Spain’s struggle to stop Catalonia’s separatist referendum overcame a potential body blow over the weekend as the region’s police force acceded to demands it take more direction from the central government in Madrid. At first, Catalan interior chief Joaquim Forn said on Saturday his rebel administration rejected a national prosecutor’s order for central-government coordination of police in the run-up to the Oct. 1 vote. Hours later, Catalan police managers issued an internal memo saying that they’ll keep obeying orders from prosecutors and judges. While that decision defused a potential showdown between security forces in Spain’s largest regional economy, tension ratcheted back up. Leaders of CUP, an anarchist party represented in Parliament, insisted on a general strike from Oct. 3. On Sunday, civic groups leading the independence movement in the streets demonstrated and handed out posters and voting slips without Catalan police intervening to confiscate them, as ordered.
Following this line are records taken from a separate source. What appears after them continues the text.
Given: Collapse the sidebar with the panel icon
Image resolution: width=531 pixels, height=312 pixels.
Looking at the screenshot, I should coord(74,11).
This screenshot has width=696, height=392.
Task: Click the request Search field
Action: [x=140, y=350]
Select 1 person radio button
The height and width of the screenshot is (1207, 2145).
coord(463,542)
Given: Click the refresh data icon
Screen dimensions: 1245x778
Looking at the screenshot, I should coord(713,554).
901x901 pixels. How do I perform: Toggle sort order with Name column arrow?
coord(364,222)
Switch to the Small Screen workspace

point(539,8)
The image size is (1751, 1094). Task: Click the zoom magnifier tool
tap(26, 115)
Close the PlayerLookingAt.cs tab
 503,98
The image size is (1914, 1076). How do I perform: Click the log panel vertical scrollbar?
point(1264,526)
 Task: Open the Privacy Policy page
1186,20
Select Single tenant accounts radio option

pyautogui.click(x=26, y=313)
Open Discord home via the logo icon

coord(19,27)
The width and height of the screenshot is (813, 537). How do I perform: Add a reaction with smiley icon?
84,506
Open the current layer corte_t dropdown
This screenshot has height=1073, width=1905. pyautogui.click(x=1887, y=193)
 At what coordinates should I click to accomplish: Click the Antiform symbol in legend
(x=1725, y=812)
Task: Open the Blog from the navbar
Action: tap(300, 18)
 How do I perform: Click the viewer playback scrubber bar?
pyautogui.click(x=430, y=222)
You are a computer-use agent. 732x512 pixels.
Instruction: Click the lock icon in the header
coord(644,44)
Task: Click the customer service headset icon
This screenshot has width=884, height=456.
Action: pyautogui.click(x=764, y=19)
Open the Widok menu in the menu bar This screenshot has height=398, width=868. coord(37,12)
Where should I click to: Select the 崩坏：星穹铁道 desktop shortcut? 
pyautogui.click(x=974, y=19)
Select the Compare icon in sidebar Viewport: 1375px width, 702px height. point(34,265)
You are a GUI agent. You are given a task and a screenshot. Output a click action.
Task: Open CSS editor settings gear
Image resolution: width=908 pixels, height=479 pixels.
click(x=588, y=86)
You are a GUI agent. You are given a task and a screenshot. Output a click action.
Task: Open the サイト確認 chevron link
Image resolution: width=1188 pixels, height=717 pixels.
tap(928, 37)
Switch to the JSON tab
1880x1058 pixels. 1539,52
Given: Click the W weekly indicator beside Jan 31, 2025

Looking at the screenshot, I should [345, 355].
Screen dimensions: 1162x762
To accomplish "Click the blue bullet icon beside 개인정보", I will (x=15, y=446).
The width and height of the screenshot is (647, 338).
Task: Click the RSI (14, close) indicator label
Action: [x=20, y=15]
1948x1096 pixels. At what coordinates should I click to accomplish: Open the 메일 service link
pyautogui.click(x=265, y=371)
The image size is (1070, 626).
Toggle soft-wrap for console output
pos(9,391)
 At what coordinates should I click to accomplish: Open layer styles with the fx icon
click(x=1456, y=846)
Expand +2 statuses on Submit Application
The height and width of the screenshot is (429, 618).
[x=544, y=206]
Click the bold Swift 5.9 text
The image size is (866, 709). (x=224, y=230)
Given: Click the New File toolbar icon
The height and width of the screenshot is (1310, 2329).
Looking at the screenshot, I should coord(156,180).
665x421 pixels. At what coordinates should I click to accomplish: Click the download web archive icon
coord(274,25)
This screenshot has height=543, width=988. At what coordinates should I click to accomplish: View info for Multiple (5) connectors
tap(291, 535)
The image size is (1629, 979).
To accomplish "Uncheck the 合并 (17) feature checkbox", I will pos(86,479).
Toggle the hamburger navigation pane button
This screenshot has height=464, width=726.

“We are prepared for a very tough week,” said Jordi Sanchez, the head of that civic group, the Catalan National Assembly. “The state’s reaction will be even tougher than we have seen so far,” he said in an interview. “The state wants incidents to happen so they have an excuse to step up intervention. Our task is to keep people calm.”
Prime Minister Mariano Rajoy is dealing with the nation’s biggest constitutional challenge in three decades without resorting to a nuclear approach allowed under 155 Article of the 1978 document to suspend the region’s semi-autonomy. His efforts to snuff out the illegal referendum before it can be held are being supported by prosecutors and the constitutional Court.